Simple Linear Regression
A tutorial on How to use simple Linear Regression.
- 0. Data Preprocessing
- 1. Training the Simple Linear Regression model on the Training set
- 2. Predicting the Test set results
- 3. Visualising
- 3.1 Visualising the Test set results
import numpy as np
import matplotlib.pyplot as plt
import pandas as pd
dataset = pd.read_csv('Salary_Data.csv')
dataset
dataset.isna().sum()
dataset.info()
X = dataset.drop('Salary', axis=1)
X
y = dataset['Salary']
y
from sklearn.model_selection import train_test_split
X_train, X_test, y_train, y_test = train_test_split(X, y, test_size = 0.3, random_state = 0)
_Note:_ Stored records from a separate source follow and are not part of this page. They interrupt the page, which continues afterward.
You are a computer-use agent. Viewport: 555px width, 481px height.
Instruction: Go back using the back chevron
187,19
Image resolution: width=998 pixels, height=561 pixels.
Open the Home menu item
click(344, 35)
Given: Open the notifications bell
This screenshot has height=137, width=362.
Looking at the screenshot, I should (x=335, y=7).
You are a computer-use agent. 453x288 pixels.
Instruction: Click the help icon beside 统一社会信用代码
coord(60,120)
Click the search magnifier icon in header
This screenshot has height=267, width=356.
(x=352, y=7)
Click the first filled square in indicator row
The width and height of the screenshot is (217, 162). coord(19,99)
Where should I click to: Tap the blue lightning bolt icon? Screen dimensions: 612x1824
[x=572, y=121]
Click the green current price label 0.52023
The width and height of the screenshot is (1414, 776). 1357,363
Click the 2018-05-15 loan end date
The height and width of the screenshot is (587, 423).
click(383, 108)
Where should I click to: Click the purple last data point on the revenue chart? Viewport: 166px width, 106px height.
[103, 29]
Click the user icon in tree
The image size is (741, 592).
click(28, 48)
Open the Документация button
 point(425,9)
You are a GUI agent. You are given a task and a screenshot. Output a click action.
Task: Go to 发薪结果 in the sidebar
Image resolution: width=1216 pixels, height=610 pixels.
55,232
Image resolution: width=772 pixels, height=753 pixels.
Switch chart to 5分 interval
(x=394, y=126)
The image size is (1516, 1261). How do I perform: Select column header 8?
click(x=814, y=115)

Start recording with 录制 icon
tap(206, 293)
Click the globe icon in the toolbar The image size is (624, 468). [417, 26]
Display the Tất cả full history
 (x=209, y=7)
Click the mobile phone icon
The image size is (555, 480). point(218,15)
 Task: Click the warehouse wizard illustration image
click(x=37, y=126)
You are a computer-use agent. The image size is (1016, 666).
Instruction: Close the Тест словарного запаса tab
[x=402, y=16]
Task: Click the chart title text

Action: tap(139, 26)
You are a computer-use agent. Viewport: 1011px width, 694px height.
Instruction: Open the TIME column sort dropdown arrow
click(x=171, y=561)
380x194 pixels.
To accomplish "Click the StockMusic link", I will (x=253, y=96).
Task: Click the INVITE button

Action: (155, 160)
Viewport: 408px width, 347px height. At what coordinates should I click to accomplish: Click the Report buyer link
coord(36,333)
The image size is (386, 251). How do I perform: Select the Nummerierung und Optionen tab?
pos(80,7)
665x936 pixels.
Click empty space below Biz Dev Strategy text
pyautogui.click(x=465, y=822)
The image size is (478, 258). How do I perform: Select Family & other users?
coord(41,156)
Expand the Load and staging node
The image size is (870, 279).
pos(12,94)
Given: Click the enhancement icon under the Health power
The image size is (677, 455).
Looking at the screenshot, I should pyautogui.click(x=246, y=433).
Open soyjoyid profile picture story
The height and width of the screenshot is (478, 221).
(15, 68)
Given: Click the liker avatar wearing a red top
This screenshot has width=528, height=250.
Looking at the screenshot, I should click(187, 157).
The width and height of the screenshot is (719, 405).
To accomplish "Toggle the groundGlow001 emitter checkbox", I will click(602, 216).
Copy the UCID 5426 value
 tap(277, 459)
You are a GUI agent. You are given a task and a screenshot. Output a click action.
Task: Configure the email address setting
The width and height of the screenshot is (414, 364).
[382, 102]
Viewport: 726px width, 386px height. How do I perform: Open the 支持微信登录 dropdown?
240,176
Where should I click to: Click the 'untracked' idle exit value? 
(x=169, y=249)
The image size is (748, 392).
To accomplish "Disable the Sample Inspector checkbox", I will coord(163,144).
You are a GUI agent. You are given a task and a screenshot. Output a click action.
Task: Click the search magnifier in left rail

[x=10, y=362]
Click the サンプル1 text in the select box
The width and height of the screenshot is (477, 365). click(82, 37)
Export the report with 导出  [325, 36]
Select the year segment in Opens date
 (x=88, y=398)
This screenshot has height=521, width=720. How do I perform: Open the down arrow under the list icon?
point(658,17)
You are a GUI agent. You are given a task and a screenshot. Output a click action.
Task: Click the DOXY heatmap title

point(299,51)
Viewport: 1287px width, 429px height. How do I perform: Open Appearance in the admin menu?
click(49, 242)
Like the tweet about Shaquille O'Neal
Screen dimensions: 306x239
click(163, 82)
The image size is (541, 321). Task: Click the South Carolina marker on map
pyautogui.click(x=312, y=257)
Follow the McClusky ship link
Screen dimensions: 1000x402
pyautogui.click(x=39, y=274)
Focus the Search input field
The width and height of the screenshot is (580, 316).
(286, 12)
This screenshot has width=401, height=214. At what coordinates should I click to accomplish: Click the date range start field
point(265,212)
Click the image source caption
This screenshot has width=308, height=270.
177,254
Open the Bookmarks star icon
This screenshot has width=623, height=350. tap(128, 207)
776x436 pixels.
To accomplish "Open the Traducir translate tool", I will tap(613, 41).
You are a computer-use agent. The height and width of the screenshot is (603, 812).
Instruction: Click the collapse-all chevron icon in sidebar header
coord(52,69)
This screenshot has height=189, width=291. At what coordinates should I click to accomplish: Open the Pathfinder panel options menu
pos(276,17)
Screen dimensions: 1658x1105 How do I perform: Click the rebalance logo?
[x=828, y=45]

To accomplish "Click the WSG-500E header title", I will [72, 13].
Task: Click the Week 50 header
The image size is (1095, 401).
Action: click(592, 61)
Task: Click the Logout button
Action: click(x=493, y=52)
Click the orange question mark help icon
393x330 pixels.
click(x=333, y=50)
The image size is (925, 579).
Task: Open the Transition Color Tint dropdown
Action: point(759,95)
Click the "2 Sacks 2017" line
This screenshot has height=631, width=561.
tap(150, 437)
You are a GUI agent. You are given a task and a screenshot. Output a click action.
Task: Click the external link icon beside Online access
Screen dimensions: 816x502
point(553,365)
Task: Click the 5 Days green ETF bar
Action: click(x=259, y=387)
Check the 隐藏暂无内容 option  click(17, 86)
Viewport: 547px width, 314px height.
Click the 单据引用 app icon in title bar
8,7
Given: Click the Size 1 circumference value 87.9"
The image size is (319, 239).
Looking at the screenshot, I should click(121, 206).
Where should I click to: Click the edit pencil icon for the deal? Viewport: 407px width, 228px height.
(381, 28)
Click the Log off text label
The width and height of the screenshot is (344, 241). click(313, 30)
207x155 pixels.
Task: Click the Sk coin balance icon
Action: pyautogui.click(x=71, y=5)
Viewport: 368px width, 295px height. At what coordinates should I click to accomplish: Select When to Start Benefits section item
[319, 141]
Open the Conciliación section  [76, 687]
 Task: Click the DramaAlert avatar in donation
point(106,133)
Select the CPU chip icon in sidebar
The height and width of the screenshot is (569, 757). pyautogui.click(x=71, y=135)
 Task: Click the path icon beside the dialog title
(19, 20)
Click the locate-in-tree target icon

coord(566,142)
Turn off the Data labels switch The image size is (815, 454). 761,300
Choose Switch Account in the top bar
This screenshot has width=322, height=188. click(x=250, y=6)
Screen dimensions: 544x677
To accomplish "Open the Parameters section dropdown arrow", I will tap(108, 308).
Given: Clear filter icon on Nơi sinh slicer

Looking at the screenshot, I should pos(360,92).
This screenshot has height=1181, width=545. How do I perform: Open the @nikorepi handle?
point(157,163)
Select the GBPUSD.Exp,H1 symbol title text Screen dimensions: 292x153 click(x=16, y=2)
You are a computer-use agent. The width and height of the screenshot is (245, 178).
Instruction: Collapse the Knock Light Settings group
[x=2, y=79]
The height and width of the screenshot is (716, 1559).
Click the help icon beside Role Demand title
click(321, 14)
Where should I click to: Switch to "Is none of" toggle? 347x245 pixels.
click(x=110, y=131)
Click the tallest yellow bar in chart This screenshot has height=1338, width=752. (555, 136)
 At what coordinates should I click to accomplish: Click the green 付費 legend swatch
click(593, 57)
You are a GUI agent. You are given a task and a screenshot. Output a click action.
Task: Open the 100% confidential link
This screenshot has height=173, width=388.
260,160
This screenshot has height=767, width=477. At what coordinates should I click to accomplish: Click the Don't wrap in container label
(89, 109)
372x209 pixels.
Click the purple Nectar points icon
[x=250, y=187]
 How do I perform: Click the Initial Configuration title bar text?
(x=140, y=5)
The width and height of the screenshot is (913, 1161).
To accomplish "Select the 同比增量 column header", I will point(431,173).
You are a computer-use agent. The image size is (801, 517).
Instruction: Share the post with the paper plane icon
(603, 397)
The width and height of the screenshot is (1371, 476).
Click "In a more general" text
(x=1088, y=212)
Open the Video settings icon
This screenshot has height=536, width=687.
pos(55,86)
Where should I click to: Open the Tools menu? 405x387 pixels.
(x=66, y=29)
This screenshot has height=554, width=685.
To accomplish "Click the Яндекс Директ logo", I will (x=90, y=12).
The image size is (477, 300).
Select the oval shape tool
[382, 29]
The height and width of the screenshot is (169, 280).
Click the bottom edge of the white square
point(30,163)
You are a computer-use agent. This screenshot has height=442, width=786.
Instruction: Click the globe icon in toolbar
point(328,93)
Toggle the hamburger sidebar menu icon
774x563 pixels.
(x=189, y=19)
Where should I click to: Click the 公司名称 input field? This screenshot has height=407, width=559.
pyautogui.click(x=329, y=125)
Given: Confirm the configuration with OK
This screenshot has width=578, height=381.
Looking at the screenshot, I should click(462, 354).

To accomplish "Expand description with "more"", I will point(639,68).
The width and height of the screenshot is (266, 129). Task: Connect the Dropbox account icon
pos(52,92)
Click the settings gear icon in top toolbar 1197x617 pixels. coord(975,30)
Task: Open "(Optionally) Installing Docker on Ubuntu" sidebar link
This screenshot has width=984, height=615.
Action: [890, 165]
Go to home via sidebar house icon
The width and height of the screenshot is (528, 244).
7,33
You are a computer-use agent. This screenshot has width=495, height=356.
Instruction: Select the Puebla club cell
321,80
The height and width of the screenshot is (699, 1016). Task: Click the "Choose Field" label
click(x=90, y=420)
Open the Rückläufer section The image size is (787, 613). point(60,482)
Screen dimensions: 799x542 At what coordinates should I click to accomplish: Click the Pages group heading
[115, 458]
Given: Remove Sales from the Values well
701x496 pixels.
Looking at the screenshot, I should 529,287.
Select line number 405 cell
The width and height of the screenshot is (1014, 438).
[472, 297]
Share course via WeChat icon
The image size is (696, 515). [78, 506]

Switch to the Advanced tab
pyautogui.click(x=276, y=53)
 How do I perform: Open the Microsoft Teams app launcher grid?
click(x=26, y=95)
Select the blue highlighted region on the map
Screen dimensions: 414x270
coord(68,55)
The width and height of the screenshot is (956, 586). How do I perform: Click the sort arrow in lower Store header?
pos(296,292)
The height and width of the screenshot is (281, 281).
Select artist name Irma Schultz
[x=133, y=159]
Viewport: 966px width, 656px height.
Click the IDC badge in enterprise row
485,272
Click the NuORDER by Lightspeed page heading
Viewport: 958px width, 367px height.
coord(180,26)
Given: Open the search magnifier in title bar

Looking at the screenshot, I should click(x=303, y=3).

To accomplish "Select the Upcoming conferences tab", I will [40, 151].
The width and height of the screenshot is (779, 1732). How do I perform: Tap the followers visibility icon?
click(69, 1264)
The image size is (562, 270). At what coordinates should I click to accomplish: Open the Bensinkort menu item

from sklearn.linear_model import LinearRegression
regressor = LinearRegression()
regressor.fit(X_train, y_train)
regressor.score(X_test,y_test)
y_pred = regressor.predict(X_test)
d = {'y_pred': y_pred, 'y_test': y_test}
pd.DataFrame(d)
plt.scatter(X_train, y_train, color = 'red')
plt.plot(X_train, regressor.predict(X_train), color = 'blue')
plt.title('Salary vs Experience (Training set)')
plt.xlabel('Years of Experience')
plt.ylabel('Salary')
plt.show()
plt.scatter(X_test, y_test, color = 'red')
plt.plot(X_train, regressor.predict(X_train), color = 'blue')
plt.title('Salary vs Experience (Test set)')
plt.xlabel('Years of Experience')
plt.ylabel('Salary')
plt.show()